Rationale: One of the most commonly cited reasons for chronic cannabis use is to cope with stress. Consistent with this, cannabis users have shown reduced emotional arousal and dampened stress reactivity in response to negative imagery.
Objectives: To our knowledge, the present study represents the first to examine the effects of an acute stress manipulation on subjective stress and salivary cortisol in chronic cannabis users compared to non-users.
Methods: Forty cannabis users and 42 non-users were randomly assigned to complete either the stress or no stress conditions of the Maastricht Acute Stress Test (MAST). The stress condition of the MAST manipulates both physiological (placing hand in ice bath) and psychosocial stress (performing math under conditions of social evaluation). Participants gave baseline subjective stress ratings before, during, and after the stress manipulation.

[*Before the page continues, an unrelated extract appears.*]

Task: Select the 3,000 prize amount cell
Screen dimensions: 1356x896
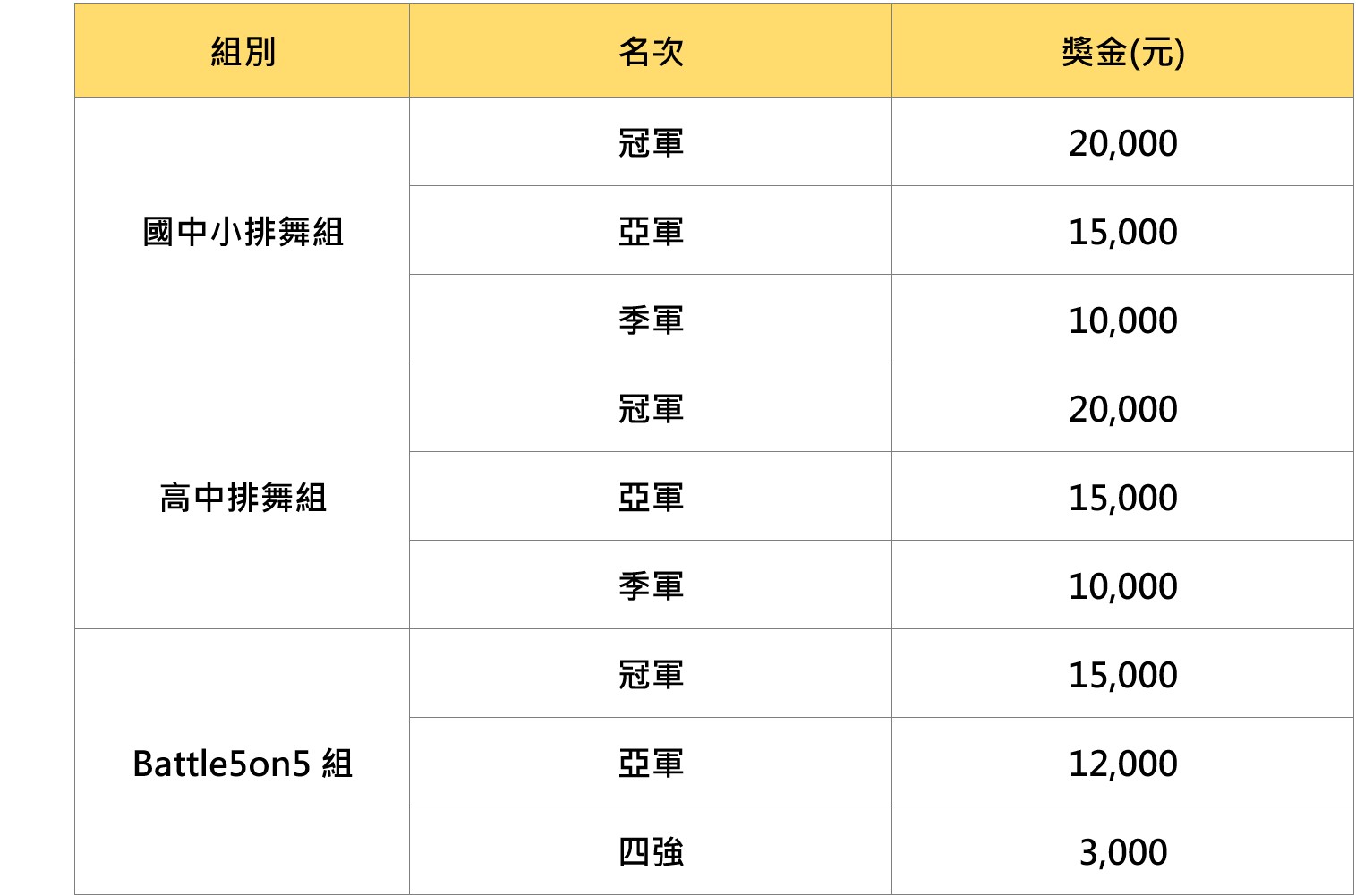Action: [1122, 850]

Cortisol was measured from saliva samples obtained before and after the stress manipulation. Further, cannabis cravings and symptoms of withdrawal were measured.
Results: Subjective stress ratings and cortisol levels were significantly higher in non-users in the stress condition relative to non-users in the no stress condition. In contrast, cannabis users demonstrated blunted stress reactivity; specifically, they showed no increase in cortisol and a significantly smaller increase in subjective stress ratings. The stress manipulation had no impact on cannabis users' self-reported cravings or withdrawal symptoms.
Conclusion: Chronic cannabis use is associated with blunted stress reactivity. Future research is needed to determine whether this helps to confer resiliency or vulnerability to stress-related psychopathology as well as the mechanisms underlying this effect.
Keywords: Cannabis; Cortisol; Craving; Marijuana; Stress; Withdrawal.